▸ **WHAT THIS TASK INVOLVES**: Pick out each line in the records below that contains the word "width", and copy those lines.

▸ **SOURCE DATA**:

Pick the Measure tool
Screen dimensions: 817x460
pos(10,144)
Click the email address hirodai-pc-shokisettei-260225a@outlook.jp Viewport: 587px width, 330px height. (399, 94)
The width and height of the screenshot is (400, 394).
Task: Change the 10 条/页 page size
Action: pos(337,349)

▸ **RESPONSE FOR THIS EXERCISE**:
Click the email address hirodai-pc-shokisettei-260225a@outlook.jp Viewport: 587px width, 330px height. (399, 94)
The width and height of the screenshot is (400, 394).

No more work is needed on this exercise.